Jeremy Hunt has identified the UK’s prowess in life sciences as one key to growth.

He’s correct. The industry generates more than £94billion for the economy and employs around 280,000. But the Chancellor must learn lessons from the past. By serendipity, I stumbled over a story of an innovative drug that began here, but through a series of sales ended up being developed by foreign companies.

The drive to promote life sciences goes back at least to the 1970s. Politicians were equally keen to commercialise the scientific breakthroughs in our universities.

In the 1990s, a wave of young scientists became biotech entrepreneurs. They included a coterie who founded a company called Chiroscience.

Initially, it was backed by £3m of UK venture capital and floated on the stock market in 1994. It was one of the earliest deals done by Dame Kate Bingham, who later rose to prominence as chair of the government’s Covid vaccine task force.
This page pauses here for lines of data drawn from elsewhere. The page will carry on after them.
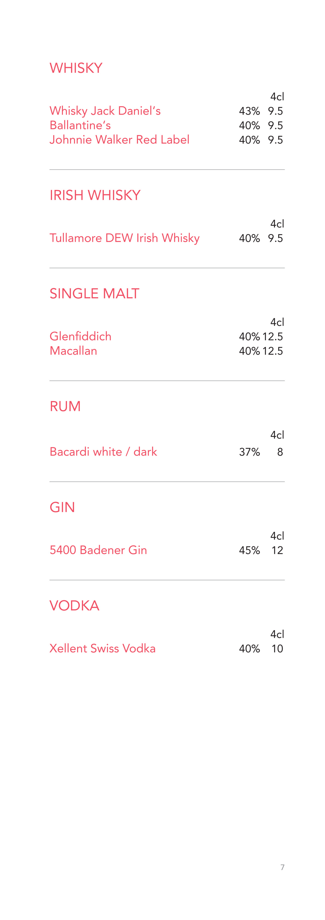Select Tullamore DEW Irish Whisky
This screenshot has width=325, height=920.
pos(124,238)
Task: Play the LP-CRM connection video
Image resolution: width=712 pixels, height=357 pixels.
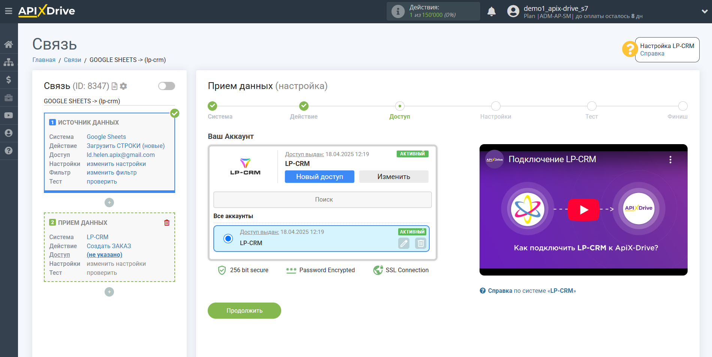Action: coord(583,209)
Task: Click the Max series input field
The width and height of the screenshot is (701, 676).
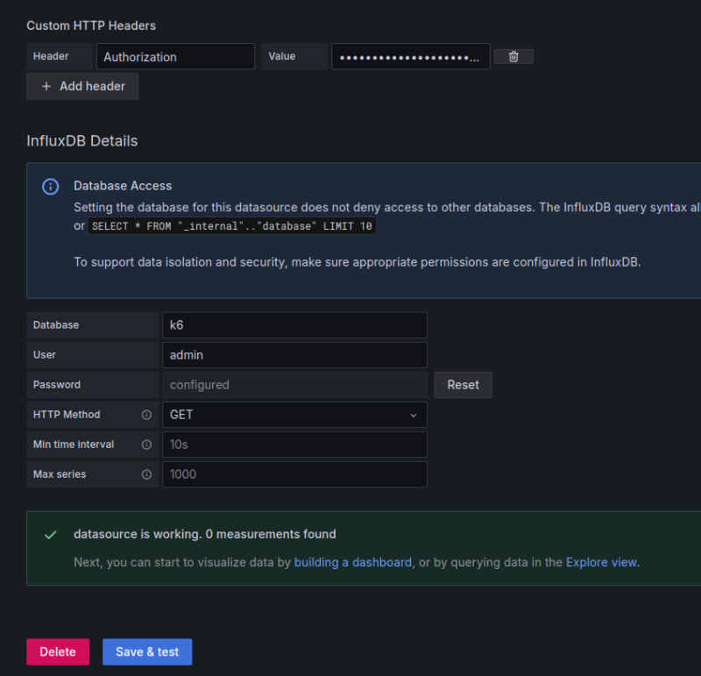Action: coord(294,474)
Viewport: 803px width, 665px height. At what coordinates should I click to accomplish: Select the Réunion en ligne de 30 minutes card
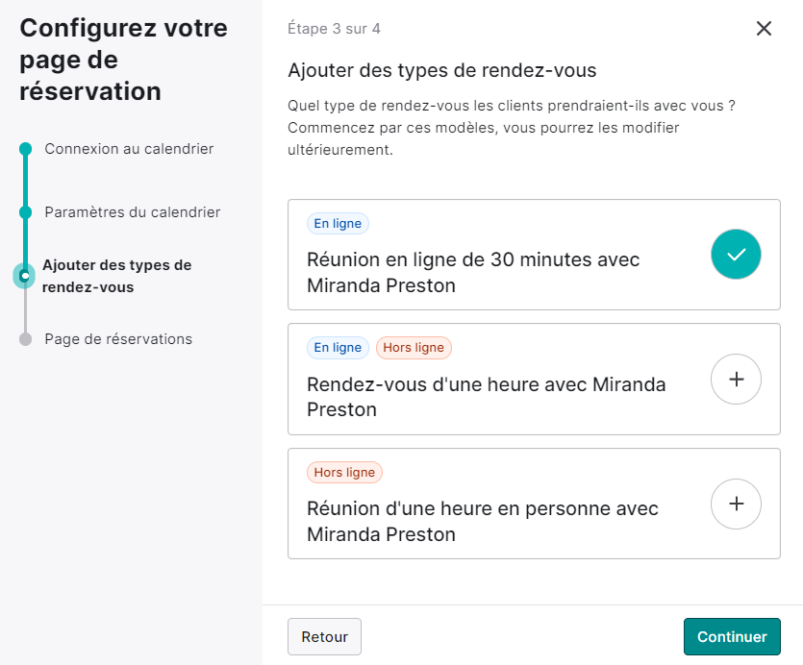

The float was one of the first under what were then new Stock Exchange rules allowing riskier high-growth companies to float.

In other words, a textbook case of backing a promising growth company.

One of the bright ideas conceived at Chiroscience turned into what is now an osteoporosis drug called Evenity. The brainwave was sparked when scientists came across a gene in a small Afrikaner community in South Africa with high incidence of a rare disease causing excessive bone growth.

This was due to a genetic quirk that blocked the production of a hormone called sclerostin that stops bones growing too much. The Eureka moment at Chiroscience was that, if a treatment could switch off sclerostin temporarily, it could help people with the opposite problem, the bone-thinning disease osteoporosis.

The result is a novel monoclonal antibody treatment being given as monthly injections to patients (including me).

Evenity was developed and brought to market by Belgian pharma company UCB and Amgen of the US. How this came about is a classic example of the British disease of selling our most promising assets.

Chiroscience was sold in 1994 to another UK company called Celltech. The latter had been set up by government in 1980, to address the concern the UK was missing out on the potential of biotech.

Celltech was given the rights to all new discoveries in the field in UK universities and the business was listed on the stock market, where it was in the FTSE 100.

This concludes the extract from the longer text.